• _What this task involves_:
Using the records below, quote only the span that opens with the line containing "Tageswanderungen (469, 1231)" and closes with the line containing "Styczeń 2023 (1015, 1794)", exactly and inclusively.

• _Records contained in a dataset_:
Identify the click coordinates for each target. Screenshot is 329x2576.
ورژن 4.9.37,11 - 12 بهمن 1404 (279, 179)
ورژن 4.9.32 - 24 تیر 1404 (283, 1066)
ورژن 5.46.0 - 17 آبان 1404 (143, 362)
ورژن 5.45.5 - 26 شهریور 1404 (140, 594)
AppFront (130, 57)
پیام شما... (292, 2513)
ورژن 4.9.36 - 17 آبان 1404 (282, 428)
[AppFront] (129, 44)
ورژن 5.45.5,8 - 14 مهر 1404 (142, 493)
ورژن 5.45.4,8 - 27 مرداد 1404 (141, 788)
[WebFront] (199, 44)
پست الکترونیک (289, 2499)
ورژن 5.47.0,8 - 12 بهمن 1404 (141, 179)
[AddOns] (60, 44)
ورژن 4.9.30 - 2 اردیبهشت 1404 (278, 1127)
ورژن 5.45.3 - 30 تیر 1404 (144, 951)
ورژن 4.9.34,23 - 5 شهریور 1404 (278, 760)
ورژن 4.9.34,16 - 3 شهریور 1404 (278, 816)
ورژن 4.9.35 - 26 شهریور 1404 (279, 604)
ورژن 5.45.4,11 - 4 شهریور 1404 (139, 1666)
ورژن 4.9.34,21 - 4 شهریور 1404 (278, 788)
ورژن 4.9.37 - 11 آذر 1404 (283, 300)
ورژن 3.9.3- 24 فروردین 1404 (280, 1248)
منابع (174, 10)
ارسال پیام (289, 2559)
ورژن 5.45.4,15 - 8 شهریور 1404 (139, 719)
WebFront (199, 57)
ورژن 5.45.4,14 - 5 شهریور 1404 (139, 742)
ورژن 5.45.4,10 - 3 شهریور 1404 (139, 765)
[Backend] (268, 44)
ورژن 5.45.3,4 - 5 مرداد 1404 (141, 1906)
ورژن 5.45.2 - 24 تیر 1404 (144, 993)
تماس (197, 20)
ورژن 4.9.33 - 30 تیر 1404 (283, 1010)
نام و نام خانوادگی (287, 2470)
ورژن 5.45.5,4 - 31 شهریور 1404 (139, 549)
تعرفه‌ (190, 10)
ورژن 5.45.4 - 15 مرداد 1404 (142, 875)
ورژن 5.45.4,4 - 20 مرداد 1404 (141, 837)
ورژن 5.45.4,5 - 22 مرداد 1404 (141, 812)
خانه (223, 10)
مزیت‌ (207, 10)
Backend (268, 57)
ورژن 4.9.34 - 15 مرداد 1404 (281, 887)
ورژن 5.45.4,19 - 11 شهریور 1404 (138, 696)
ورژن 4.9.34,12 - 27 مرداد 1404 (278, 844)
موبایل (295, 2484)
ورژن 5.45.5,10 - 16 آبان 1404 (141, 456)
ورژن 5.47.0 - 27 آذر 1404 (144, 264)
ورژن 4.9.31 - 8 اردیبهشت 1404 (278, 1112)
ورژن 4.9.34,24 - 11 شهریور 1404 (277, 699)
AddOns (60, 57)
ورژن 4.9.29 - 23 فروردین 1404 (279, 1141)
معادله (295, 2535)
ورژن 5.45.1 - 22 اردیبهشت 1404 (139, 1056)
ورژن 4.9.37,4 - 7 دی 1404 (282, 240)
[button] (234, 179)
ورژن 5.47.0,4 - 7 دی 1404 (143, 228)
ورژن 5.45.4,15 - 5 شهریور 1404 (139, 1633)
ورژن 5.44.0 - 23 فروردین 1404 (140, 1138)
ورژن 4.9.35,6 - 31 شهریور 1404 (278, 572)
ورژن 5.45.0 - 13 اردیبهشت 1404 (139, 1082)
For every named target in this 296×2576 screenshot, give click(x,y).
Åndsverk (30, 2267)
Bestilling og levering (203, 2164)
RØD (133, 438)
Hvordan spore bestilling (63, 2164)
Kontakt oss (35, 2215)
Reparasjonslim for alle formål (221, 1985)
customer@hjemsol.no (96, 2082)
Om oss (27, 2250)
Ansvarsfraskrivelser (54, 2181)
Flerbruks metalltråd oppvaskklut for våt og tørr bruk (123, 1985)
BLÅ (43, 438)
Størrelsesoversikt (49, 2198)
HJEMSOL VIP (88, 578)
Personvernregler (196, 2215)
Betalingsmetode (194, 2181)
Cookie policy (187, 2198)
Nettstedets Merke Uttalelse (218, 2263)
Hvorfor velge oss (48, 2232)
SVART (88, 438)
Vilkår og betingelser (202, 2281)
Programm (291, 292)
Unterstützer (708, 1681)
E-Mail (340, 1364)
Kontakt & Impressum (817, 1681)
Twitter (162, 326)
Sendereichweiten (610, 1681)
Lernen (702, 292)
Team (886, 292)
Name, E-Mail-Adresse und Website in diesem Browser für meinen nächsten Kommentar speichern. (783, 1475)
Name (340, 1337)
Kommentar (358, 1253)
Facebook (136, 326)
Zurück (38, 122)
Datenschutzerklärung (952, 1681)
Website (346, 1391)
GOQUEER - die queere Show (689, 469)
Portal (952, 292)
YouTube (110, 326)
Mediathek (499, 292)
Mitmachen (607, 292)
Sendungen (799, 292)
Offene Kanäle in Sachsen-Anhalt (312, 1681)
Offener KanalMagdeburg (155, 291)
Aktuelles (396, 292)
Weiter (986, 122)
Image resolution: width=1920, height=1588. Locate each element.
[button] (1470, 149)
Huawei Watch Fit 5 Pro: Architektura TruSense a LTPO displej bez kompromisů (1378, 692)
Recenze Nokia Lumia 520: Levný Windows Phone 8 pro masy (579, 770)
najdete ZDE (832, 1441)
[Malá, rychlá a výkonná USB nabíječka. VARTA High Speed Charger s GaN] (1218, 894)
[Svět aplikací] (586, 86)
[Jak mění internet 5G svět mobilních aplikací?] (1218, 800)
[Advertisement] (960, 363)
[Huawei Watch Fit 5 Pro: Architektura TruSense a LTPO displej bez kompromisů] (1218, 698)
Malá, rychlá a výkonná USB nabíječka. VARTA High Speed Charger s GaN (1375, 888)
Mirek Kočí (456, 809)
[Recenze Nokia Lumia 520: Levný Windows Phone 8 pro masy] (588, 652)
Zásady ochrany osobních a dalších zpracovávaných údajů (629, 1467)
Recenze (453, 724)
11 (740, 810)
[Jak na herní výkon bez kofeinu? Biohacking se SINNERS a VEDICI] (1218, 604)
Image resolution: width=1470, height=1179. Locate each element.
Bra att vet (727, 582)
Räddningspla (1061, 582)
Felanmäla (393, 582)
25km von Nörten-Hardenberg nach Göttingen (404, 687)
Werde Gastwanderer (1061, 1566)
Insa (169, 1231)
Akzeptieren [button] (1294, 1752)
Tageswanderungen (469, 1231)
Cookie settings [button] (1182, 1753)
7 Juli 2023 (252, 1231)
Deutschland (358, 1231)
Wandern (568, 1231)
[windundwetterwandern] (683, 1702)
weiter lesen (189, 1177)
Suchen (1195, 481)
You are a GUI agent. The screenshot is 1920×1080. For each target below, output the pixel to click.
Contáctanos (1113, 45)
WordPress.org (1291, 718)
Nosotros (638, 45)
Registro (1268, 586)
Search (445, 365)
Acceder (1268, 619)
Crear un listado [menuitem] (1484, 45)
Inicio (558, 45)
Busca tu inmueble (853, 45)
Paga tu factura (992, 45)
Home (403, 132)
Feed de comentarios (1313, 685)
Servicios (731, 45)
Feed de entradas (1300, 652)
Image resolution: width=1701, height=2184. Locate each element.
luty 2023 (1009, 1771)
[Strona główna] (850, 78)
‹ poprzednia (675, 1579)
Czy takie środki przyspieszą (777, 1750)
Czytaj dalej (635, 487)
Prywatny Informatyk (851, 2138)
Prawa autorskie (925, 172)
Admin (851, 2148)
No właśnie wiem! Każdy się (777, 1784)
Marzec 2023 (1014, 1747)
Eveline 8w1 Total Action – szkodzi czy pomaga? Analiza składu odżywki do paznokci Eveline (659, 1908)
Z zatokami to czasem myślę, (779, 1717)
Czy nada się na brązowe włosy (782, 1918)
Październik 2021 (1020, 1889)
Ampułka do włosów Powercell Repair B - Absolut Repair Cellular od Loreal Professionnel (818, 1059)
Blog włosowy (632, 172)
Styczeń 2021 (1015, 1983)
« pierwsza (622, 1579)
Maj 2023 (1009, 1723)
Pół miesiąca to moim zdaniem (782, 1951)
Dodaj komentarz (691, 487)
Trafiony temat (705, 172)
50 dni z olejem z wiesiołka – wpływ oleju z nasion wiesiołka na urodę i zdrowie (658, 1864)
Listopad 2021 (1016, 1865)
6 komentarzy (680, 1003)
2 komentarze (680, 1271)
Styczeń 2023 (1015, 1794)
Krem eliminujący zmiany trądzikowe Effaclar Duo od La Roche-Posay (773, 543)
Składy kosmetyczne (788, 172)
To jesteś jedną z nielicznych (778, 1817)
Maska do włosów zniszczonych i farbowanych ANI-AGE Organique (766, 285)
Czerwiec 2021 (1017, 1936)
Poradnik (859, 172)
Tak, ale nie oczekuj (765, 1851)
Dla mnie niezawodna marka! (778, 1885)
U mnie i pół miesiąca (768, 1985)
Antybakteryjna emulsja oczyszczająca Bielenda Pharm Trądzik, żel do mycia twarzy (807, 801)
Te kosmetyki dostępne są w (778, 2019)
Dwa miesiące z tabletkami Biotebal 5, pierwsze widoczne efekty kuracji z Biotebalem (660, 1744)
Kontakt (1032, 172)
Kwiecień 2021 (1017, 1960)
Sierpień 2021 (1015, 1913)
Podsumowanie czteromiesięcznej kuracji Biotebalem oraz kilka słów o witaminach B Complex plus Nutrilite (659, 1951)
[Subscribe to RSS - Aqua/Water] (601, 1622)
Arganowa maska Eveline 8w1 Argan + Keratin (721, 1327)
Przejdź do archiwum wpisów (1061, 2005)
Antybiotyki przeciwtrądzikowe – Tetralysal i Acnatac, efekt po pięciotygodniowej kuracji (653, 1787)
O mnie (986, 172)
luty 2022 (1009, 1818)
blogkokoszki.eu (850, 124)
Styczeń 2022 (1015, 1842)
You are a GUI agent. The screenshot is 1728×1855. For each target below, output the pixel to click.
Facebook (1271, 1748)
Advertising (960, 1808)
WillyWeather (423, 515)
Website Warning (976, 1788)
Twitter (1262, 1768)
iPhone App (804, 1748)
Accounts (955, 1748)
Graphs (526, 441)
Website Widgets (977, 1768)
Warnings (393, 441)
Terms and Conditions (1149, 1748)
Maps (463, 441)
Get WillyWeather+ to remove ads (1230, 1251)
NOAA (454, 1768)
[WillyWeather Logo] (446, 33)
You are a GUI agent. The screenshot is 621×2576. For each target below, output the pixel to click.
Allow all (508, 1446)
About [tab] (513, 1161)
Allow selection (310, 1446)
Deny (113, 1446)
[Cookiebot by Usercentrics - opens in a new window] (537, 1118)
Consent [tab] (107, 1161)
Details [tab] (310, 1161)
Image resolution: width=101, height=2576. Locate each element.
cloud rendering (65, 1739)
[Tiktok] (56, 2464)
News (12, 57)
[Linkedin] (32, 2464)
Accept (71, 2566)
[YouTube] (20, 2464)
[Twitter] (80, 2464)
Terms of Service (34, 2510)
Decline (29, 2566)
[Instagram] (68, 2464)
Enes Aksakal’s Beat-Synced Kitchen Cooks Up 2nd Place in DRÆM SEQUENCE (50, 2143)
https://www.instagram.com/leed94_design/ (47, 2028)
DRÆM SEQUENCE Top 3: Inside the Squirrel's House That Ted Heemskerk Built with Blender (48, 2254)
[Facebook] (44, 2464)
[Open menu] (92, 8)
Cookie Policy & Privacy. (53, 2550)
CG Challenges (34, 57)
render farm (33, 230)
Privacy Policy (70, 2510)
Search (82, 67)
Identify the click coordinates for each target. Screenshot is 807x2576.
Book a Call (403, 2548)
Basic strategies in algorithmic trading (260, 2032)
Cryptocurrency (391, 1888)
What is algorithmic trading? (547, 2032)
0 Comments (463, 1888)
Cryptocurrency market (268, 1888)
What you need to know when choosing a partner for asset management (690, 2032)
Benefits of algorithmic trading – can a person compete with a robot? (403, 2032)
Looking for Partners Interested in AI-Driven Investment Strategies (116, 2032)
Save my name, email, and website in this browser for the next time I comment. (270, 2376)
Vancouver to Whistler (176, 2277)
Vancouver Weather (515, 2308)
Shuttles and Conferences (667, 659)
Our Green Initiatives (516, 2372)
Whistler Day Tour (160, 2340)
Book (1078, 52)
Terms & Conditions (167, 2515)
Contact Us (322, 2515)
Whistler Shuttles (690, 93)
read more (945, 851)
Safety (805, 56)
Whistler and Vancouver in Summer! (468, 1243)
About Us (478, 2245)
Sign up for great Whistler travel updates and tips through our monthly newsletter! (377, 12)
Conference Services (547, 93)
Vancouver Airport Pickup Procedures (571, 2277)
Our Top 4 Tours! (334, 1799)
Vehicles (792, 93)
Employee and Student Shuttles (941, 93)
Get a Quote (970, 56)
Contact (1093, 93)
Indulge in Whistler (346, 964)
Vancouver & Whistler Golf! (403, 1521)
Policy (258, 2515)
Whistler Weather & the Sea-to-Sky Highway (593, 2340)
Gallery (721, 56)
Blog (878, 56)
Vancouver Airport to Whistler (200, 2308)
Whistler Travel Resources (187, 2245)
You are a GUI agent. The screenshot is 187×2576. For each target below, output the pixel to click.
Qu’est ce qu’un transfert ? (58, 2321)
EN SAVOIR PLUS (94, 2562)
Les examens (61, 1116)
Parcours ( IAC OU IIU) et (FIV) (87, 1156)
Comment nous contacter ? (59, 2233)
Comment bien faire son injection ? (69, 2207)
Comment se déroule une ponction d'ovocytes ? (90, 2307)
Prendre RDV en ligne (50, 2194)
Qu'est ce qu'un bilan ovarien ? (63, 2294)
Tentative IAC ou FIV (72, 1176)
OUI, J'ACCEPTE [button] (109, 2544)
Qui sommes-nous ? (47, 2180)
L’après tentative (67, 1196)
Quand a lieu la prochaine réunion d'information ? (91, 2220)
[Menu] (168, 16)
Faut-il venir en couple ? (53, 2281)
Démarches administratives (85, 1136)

• _Response box_:
Tageswanderungen (469, 1231)
Cookie settings [button] (1182, 1753)
7 Juli 2023 (252, 1231)
Deutschland (358, 1231)
Wandern (568, 1231)
[windundwetterwandern] (683, 1702)
weiter lesen (189, 1177)
Suchen (1195, 481)
You are a GUI agent. The screenshot is 1920×1080. For each target below, output the pixel to click.
Contáctanos (1113, 45)
WordPress.org (1291, 718)
Nosotros (638, 45)
Registro (1268, 586)
Search (445, 365)
Acceder (1268, 619)
Crear un listado [menuitem] (1484, 45)
Inicio (558, 45)
Busca tu inmueble (853, 45)
Paga tu factura (992, 45)
Home (403, 132)
Feed de comentarios (1313, 685)
Servicios (731, 45)
Feed de entradas (1300, 652)
Image resolution: width=1701, height=2184. Locate each element.
luty 2023 (1009, 1771)
[Strona główna] (850, 78)
‹ poprzednia (675, 1579)
Czy takie środki przyspieszą (777, 1750)
Czytaj dalej (635, 487)
Prywatny Informatyk (851, 2138)
Prawa autorskie (925, 172)
Admin (851, 2148)
No właśnie wiem! Każdy się (777, 1784)
Marzec 2023 (1014, 1747)
Eveline 8w1 Total Action – szkodzi czy pomaga? Analiza składu odżywki do paznokci Eveline (659, 1908)
Z zatokami to czasem myślę, (779, 1717)
Czy nada się na brązowe włosy (782, 1918)
Październik 2021 (1020, 1889)
Ampułka do włosów Powercell Repair B - Absolut Repair Cellular od Loreal Professionnel (818, 1059)
Blog włosowy (632, 172)
Styczeń 2021 (1015, 1983)
« pierwsza (622, 1579)
Maj 2023 (1009, 1723)
Pół miesiąca to moim zdaniem (782, 1951)
Dodaj komentarz (691, 487)
Trafiony temat (705, 172)
50 dni z olejem z wiesiołka – wpływ oleju z nasion wiesiołka na urodę i zdrowie (658, 1864)
Listopad 2021 (1016, 1865)
6 komentarzy (680, 1003)
2 komentarze (680, 1271)
Styczeń 2023 (1015, 1794)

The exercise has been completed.